(Records from a dataset)
○ ○ ○ ○ ○ ○ ○
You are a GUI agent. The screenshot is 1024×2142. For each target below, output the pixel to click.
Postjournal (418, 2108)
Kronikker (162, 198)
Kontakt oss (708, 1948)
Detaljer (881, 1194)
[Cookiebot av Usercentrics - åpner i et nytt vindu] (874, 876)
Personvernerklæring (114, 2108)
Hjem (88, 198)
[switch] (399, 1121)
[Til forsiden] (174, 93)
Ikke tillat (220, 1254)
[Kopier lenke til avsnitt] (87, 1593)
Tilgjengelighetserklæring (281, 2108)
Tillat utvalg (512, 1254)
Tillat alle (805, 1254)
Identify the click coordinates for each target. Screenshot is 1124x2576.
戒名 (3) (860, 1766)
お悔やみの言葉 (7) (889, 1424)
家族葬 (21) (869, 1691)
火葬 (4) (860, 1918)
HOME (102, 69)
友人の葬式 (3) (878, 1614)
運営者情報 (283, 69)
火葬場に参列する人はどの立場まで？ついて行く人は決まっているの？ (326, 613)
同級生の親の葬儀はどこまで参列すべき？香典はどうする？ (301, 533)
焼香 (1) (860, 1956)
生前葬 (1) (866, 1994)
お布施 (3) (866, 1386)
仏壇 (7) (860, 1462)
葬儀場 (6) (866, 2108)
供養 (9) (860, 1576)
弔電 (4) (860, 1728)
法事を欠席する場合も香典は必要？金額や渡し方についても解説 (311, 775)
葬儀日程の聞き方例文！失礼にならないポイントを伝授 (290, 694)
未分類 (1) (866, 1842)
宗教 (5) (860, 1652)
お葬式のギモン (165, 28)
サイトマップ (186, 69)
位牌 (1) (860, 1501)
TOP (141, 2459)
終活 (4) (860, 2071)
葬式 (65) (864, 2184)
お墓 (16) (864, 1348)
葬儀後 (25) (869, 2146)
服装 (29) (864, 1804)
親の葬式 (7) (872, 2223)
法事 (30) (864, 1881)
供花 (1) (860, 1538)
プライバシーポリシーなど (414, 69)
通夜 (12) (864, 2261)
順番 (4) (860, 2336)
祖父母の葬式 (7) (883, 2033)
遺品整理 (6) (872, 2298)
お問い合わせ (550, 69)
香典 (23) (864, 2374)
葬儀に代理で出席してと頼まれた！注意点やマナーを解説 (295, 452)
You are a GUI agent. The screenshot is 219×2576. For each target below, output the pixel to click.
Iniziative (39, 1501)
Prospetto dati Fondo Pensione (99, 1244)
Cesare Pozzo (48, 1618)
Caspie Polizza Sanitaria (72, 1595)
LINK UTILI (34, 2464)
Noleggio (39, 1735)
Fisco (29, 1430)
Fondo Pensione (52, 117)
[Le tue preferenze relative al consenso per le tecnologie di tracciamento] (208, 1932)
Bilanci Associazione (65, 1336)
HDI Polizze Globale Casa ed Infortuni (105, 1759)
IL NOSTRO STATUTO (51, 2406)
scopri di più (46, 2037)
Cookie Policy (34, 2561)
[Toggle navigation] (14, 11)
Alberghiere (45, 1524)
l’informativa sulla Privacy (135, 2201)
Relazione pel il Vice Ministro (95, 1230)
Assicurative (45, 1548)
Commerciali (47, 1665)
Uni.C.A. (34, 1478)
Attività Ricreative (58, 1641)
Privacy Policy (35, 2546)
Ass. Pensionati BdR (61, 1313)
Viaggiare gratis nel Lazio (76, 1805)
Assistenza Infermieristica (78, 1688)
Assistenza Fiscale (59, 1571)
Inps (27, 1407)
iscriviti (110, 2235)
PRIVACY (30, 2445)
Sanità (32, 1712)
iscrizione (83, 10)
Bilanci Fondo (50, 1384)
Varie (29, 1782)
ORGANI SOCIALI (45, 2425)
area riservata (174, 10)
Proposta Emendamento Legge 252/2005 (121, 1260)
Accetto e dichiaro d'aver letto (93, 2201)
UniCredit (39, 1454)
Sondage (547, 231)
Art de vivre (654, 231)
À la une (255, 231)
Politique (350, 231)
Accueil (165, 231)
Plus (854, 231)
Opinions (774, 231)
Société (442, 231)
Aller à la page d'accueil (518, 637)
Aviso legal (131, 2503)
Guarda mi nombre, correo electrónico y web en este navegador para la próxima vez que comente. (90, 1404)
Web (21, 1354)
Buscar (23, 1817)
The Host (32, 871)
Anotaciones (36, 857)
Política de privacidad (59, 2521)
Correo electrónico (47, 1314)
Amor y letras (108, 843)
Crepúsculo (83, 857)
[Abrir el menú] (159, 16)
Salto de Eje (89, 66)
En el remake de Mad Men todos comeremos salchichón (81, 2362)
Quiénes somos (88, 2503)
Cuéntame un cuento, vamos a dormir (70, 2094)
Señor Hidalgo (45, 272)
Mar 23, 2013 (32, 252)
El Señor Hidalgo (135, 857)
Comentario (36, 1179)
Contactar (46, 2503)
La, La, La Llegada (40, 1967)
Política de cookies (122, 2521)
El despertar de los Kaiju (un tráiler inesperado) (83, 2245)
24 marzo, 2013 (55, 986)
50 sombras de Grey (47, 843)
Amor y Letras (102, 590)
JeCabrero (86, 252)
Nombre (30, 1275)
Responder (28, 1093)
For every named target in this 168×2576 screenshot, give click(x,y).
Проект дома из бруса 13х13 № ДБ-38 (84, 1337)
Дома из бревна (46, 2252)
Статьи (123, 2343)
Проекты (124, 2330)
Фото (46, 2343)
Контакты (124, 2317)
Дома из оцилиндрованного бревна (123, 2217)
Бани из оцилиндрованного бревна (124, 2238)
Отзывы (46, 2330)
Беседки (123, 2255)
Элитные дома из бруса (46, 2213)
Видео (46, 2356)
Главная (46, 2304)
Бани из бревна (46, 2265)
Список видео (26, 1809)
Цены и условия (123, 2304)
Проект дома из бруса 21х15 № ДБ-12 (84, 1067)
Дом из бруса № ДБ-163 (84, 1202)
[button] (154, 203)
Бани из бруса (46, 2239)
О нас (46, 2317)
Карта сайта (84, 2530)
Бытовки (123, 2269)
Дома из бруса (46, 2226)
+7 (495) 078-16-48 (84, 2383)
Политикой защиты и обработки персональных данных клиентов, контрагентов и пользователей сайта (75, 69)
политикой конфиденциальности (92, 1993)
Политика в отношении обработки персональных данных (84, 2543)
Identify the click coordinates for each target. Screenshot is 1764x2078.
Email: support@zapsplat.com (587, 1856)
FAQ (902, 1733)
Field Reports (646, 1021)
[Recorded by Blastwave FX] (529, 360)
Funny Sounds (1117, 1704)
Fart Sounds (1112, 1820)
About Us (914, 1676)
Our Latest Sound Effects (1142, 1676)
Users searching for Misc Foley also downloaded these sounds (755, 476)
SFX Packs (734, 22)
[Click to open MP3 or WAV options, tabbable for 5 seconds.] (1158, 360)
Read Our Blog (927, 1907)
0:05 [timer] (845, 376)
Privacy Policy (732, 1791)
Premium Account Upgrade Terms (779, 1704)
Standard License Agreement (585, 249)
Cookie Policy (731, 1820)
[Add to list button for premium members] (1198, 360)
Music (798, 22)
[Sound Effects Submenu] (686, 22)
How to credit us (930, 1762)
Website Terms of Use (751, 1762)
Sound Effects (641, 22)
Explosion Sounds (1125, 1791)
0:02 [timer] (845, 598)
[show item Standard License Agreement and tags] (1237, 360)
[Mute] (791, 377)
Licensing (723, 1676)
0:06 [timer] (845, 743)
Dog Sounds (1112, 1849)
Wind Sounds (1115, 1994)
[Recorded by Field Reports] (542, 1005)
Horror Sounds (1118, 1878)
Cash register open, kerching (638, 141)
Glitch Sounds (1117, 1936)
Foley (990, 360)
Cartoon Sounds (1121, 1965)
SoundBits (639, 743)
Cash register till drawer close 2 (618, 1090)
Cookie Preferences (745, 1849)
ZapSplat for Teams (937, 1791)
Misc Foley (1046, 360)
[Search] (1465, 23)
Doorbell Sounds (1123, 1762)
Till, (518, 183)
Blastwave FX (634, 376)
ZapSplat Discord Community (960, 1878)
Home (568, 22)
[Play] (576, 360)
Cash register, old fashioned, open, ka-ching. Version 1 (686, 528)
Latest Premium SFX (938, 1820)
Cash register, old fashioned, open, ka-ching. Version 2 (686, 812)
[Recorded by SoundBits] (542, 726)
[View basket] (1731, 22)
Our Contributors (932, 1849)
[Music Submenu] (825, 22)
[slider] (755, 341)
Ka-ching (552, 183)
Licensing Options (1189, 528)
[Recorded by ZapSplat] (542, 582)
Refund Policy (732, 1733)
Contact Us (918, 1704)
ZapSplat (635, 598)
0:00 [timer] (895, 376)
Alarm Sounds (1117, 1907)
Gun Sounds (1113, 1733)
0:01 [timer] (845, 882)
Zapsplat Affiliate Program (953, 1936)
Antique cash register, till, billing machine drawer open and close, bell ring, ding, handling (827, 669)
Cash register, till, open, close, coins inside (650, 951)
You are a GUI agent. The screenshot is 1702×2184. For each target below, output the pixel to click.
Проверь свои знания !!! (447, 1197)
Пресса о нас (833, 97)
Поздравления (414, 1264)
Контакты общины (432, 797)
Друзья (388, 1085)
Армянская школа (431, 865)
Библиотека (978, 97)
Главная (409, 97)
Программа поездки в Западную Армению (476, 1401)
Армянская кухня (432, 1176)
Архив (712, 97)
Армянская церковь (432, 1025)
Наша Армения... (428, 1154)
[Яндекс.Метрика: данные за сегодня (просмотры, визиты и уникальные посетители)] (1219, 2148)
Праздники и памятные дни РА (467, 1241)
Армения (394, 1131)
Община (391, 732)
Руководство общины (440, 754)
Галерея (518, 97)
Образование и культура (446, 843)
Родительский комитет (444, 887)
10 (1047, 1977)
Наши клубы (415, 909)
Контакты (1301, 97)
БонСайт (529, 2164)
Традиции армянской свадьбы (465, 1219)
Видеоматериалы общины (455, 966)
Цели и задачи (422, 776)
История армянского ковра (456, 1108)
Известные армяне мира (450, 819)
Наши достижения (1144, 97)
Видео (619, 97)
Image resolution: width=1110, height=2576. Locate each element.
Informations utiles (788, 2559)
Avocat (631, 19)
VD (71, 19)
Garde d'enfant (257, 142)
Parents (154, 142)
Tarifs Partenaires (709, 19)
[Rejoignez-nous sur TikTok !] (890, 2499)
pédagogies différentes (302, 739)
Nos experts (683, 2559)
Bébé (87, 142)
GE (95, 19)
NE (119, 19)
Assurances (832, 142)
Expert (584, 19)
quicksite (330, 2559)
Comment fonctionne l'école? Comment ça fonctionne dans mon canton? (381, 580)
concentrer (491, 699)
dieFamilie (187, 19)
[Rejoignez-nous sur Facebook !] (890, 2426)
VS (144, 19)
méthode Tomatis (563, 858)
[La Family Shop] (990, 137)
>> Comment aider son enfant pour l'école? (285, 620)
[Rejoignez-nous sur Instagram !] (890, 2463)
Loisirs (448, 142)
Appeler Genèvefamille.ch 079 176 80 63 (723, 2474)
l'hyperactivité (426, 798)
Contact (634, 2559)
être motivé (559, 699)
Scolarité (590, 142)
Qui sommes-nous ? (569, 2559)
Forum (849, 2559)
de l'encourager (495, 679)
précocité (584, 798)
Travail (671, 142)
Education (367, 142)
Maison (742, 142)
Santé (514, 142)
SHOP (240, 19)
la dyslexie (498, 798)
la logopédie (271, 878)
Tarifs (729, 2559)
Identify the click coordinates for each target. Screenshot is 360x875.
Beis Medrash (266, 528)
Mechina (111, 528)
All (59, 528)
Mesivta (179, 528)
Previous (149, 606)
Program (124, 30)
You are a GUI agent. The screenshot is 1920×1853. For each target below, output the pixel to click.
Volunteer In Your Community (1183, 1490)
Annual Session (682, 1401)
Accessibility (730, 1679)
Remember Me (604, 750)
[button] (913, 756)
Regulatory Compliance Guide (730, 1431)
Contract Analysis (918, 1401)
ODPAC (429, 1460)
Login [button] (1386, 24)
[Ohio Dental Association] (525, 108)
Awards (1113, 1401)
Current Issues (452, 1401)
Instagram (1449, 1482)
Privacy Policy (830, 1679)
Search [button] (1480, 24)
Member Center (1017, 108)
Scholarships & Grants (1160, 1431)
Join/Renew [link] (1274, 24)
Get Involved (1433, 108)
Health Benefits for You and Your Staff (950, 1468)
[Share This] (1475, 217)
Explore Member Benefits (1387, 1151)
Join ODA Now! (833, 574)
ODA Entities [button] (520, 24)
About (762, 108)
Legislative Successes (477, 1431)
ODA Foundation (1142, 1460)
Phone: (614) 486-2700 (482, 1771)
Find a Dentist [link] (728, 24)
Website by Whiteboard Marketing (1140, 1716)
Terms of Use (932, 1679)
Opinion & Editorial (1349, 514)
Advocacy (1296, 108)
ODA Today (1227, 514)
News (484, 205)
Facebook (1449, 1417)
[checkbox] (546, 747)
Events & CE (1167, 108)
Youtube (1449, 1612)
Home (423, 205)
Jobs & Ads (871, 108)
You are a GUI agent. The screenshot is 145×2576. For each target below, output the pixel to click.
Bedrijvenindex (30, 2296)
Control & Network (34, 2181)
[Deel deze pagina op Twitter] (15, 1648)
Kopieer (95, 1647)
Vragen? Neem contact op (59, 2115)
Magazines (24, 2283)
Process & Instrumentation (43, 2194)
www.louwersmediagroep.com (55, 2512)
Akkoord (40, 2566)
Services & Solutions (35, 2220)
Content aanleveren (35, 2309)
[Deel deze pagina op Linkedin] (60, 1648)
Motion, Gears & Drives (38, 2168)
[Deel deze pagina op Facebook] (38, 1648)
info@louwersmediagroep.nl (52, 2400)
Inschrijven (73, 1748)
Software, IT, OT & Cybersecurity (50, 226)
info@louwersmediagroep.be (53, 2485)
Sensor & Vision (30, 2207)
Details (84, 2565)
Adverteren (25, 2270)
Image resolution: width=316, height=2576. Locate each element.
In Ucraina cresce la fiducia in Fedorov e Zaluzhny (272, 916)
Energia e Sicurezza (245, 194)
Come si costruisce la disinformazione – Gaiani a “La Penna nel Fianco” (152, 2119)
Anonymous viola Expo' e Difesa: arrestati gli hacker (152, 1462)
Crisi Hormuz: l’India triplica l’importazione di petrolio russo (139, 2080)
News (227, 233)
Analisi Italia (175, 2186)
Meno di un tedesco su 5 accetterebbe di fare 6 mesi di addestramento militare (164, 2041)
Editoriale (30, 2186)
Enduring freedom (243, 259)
○ ○ ○ ○ ○ ○ ○
## [What to do]
Repeat exactly the lines above from the one with "Política de cookies (122, 2521)" up to and including the one with "Список видео (26, 1809)". No other line belongs in the reply.

## [Task answer]
Política de cookies (122, 2521)
El despertar de los Kaiju (un tráiler inesperado) (83, 2245)
24 marzo, 2013 (55, 986)
50 sombras de Grey (47, 843)
Amor y Letras (102, 590)
JeCabrero (86, 252)
Nombre (30, 1275)
Responder (28, 1093)
For every named target in this 168×2576 screenshot, give click(x,y).
Проект дома из бруса 13х13 № ДБ-38 (84, 1337)
Дома из бревна (46, 2252)
Статьи (123, 2343)
Проекты (124, 2330)
Фото (46, 2343)
Контакты (124, 2317)
Дома из оцилиндрованного бревна (123, 2217)
Бани из оцилиндрованного бревна (124, 2238)
Отзывы (46, 2330)
Беседки (123, 2255)
Элитные дома из бруса (46, 2213)
Видео (46, 2356)
Главная (46, 2304)
Бани из бревна (46, 2265)
Список видео (26, 1809)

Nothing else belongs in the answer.